== Problem statement ==
In the entries below, begin at the line with "The image size" and stop after the line with "You are a computer-use agent. The"; output those lines exactly and omit the pictures.

== Extracted entries ==
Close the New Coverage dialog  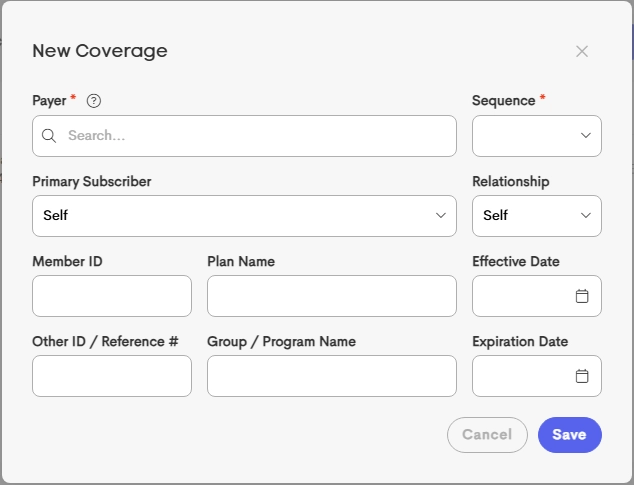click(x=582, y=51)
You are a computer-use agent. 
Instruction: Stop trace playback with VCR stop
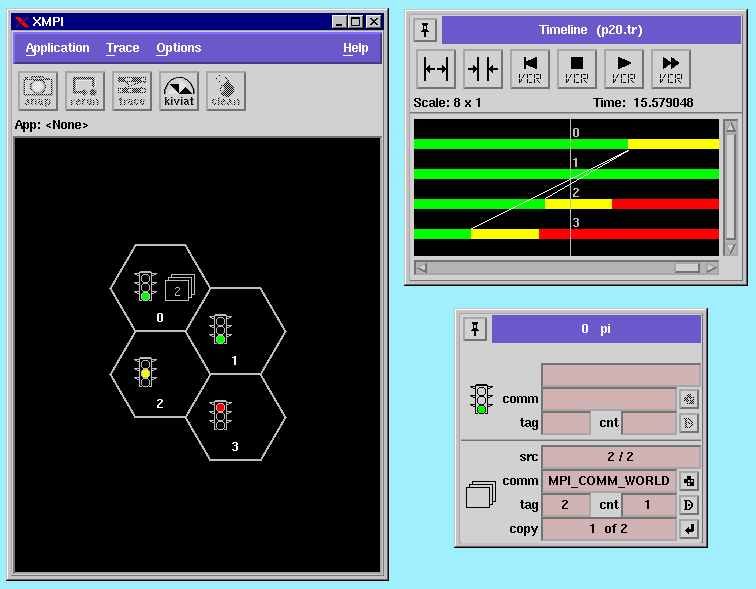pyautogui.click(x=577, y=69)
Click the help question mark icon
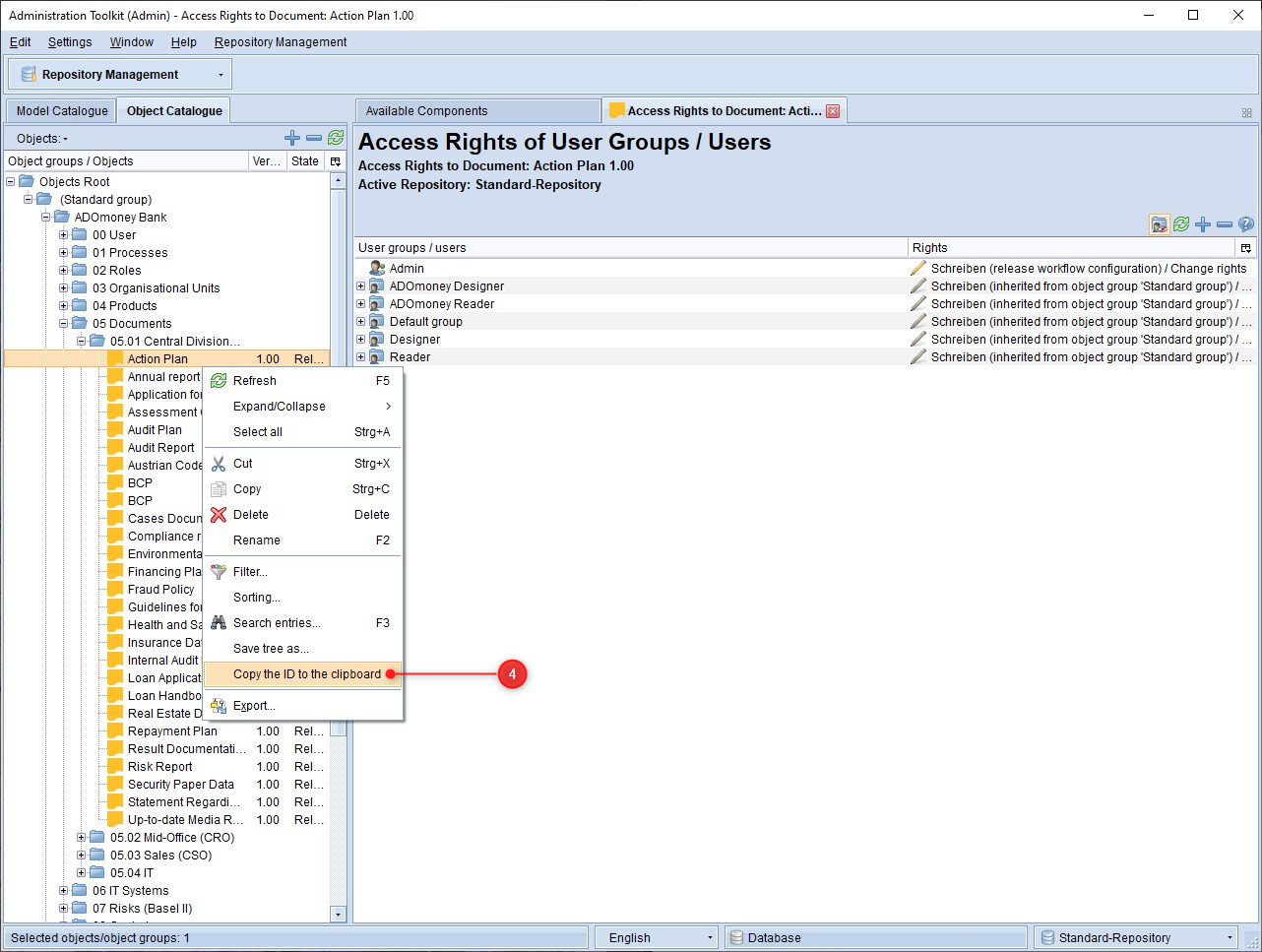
==
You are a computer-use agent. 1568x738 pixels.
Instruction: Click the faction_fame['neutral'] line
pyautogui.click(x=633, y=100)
--
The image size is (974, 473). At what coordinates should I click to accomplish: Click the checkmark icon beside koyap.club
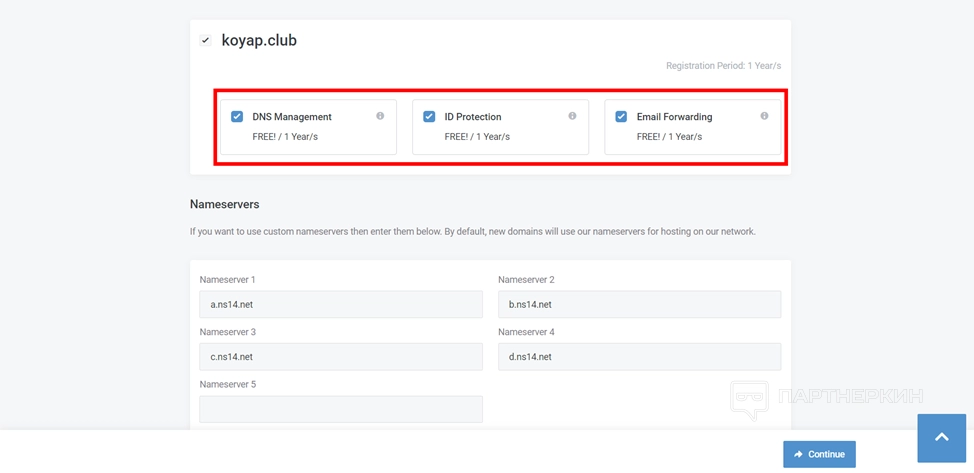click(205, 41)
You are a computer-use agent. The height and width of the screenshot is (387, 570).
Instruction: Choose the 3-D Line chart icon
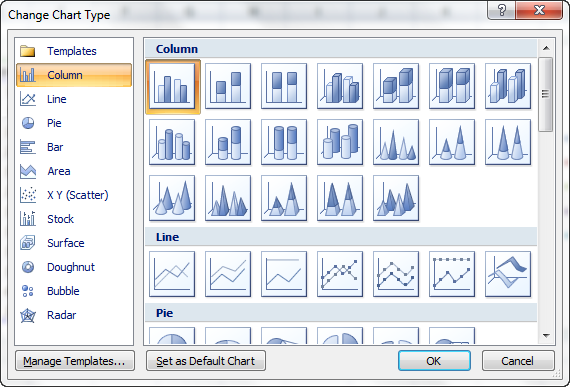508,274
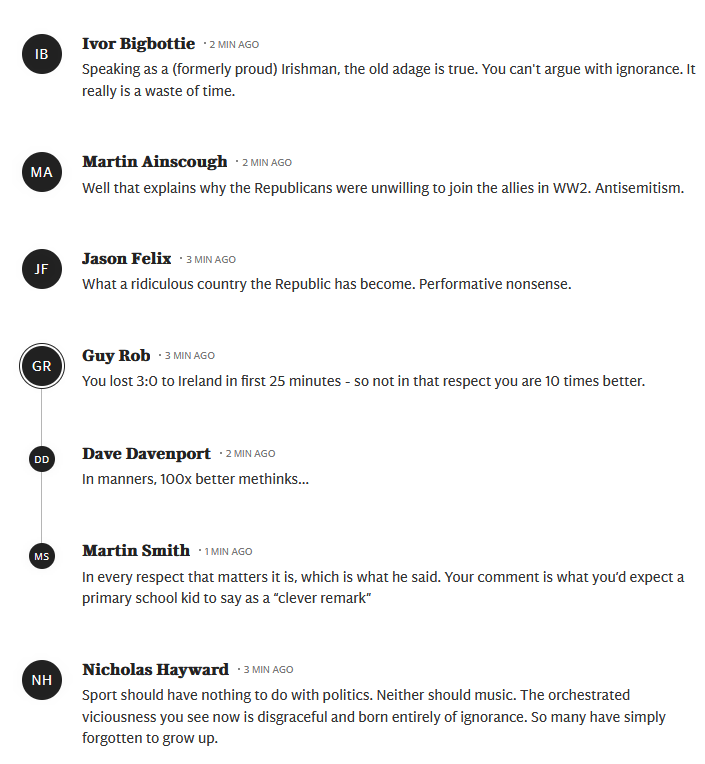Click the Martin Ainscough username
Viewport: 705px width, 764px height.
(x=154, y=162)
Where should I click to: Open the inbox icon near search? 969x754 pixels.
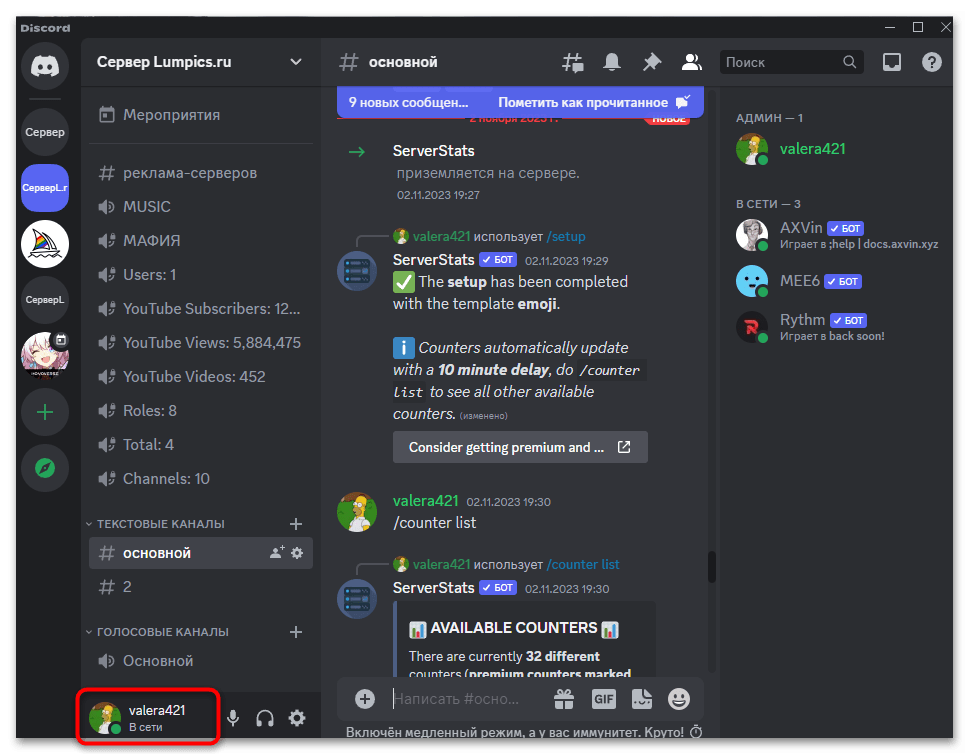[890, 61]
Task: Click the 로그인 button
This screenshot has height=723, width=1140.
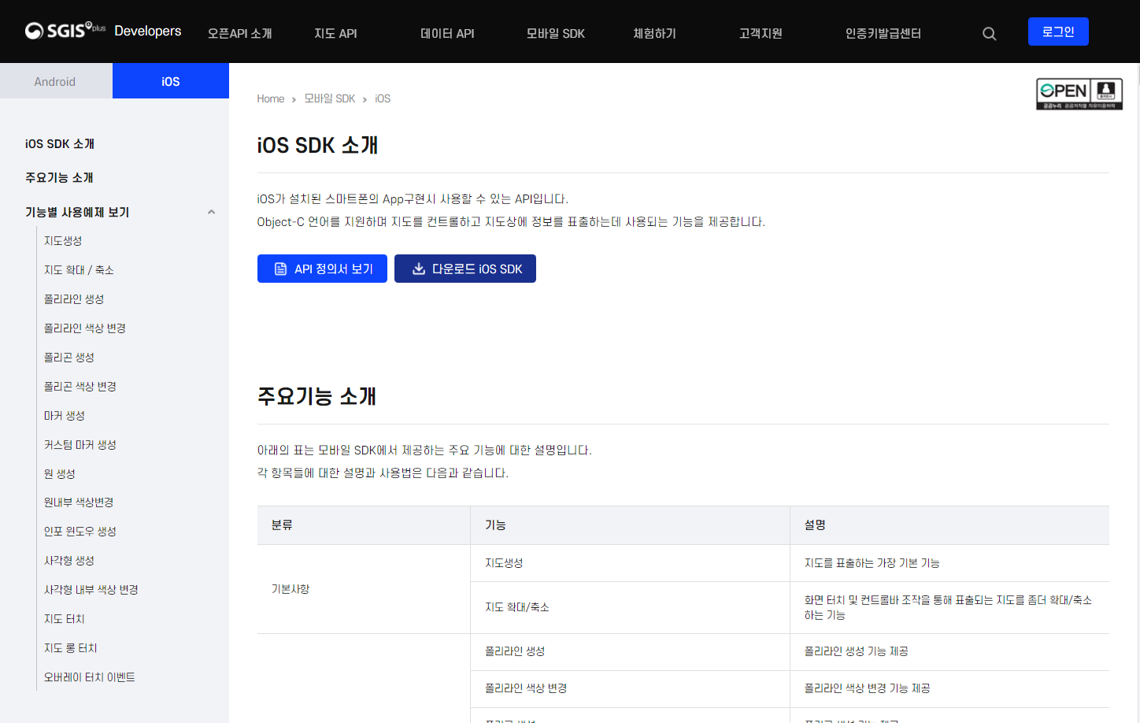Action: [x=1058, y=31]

== Written solution ==
The image size is (974, 473). At what coordinates should I click to accomplish: Click the checkmark icon beside koyap.club
click(205, 41)
You are a computer-use agent. The height and width of the screenshot is (387, 570).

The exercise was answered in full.